Carnavales en Paz: ¿Realidad o Cortina para Ignorar la Seguridad?
Carnavales en paz: ¿verdad o fachada?
El país cerró el Carnaval con un mensaje oficial de armonía y tranquilidad. La presidenta en funciones, Delcy Rodríguez, exaltó una supuesta unidad nacional en todos los rincones de Venezuela, desde Caracas hasta las costas. Sin embargo, detrás de esta narrativa idealizada, ¿qué está pasando realmente con la seguridad ciudadana y el uso político de estas festividades?
¿Qué ocurrió en realidad?
La FANB, policías estatales y municipales, bomberos y Protección Civil se desplegaron masivamente para controlar el retorno de los temporadistas. Según Douglas Rico, director del Cicpc, el dispositivo garantiza un «regreso seguro». Pero es justo preguntarse: ¿cuánto de esta «paz» es producto de un riguroso control militar y policial y no de un verdadero cambio estructural en la seguridad pública?
¿Por qué esto cambia el escenario?
Este despliegue bajo una agenda política busca transmitir una imagen de estabilidad, justo cuando la seguridad sigue siendo uno de los mayores retos del país.
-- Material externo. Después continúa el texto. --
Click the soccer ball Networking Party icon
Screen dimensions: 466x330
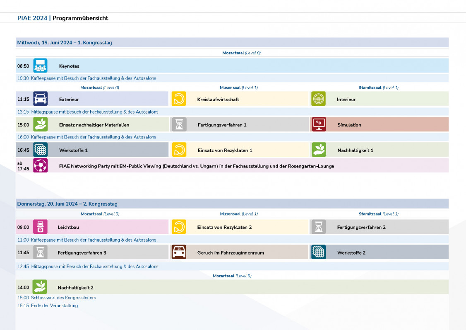tap(40, 165)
Presentar la festividad como una victoria de «paz y hermandad» convierte un problema persistente en un logro efímero sin consecuencias reales para las instituciones ni para la economía ni la legalidad.
¿Qué podría venir después?
Sin reformas auténticas en seguridad y fortalecimiento institucional, esta «paz de Carnaval» será solo un paréntesis. El riesgo es que se utilice como cortina para silenciar los reclamos por seguridad permanente, mientras continúa la precarización en varios sectores.
¿Estamos ante un giro real o solo un mensaje político cómodo que intenta controlar percepciones sin enfrentar problemas reales?